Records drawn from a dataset
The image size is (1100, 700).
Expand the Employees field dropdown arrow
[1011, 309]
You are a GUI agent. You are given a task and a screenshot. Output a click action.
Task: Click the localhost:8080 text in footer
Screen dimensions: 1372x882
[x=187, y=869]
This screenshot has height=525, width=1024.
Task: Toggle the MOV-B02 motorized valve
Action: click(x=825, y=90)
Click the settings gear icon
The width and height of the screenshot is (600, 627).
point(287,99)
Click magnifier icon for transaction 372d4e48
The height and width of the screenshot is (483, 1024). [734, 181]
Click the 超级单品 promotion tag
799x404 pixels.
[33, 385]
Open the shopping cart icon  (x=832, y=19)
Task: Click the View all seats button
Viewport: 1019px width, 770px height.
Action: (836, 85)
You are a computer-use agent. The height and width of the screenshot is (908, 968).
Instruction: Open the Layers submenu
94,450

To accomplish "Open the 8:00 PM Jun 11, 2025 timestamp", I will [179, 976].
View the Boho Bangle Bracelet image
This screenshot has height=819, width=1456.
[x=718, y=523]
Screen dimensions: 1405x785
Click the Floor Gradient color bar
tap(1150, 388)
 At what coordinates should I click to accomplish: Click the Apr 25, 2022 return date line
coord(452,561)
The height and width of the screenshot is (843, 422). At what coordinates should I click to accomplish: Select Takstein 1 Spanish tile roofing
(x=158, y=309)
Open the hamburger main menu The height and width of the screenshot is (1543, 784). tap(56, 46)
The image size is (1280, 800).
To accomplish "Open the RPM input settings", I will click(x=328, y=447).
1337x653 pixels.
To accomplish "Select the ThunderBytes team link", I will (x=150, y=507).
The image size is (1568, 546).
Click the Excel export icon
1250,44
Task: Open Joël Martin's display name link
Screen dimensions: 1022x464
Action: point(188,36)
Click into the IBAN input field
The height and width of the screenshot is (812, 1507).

Work instructions:
Every line of the records above where the string "agent" is found should be copied.

Reply:
You are a GUI agent. You are given a task and a screenshot. Output a click action.
You are a computer-use agent. The height and width of the screenshot is (908, 968).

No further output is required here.